Mallet was primarily a draftsman, specializing in paintings on paper executed in watercolor and gouache. Throughout his career he explored genre scenes set in interiors, detailing furnishings and domestic behaviors following the revolution during the Directory (1795-99), Consulate (1799-1804) and the First Empire under Napoleon (1804-1814/15). He continued to show his work at the annual Salon until 1827. Mallet's colorful vignettes are reminiscent of the Jean Baptiste Greuze's domestic dramas without the overt moralizing tone.

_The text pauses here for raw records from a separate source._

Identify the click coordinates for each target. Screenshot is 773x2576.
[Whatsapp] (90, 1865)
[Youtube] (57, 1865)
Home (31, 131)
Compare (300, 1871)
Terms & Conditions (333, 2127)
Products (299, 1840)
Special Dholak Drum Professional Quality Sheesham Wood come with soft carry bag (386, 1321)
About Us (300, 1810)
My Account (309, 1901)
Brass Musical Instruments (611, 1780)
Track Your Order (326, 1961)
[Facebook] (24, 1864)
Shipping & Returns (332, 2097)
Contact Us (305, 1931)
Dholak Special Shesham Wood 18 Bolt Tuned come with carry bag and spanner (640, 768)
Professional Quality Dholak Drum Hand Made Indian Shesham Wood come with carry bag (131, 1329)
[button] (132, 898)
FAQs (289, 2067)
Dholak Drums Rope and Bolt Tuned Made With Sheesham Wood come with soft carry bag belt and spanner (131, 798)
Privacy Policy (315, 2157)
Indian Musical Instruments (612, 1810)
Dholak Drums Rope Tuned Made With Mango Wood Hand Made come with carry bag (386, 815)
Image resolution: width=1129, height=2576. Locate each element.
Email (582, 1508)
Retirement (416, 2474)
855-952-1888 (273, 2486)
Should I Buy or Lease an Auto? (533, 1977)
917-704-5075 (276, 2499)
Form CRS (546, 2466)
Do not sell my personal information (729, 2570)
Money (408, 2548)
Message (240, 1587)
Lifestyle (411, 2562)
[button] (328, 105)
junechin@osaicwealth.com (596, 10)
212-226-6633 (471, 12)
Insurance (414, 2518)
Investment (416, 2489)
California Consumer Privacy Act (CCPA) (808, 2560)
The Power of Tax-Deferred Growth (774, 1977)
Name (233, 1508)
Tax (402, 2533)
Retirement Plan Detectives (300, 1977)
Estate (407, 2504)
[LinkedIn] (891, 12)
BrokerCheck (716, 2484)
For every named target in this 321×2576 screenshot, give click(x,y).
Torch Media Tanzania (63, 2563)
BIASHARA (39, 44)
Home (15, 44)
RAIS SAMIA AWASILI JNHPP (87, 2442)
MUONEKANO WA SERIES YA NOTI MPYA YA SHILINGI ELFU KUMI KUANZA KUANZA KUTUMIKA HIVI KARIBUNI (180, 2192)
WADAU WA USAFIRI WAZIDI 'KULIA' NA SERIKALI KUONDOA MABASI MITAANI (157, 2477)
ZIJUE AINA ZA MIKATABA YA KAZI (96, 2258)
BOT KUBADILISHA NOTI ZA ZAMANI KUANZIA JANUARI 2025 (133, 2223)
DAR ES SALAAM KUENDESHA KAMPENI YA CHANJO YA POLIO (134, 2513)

At center, a woman is dressed for the market, wearing wooden clogs, basket in hand as if she is about to depart (or has just arrived home). She pauses contemplatively as a wet nurse feeds a child from a steaming bowl while a cat looks on. In the background an older woman sits with her spinning by the fire as a young man warms himself. The young mother wears a red and white striped skirt reflecting the French taste around 1790 for striped fabrics. Along with a white bonnet and bodice, she sports a red and white patterned scarf worn as a fichu. To guard against the chill, she has wrapped around her body a pale gold shawl, which has slipped from her left shoulder and pools in her basket. Such shawls came into regular use during the latter half of the 1790s under the Directory.
Inscribed in pen and brown ink, in an eighteenth-century hand, on old framing paper, "Mallet".
Denison, Cara D., with Stephanie Wiles and Ruth S. Kraemer. Fantasy and Reality : Drawings from the Sunny Crawford von Bülow Collection. New York : Pierpont Morgan Library, 1995, no. 24, repr. in color.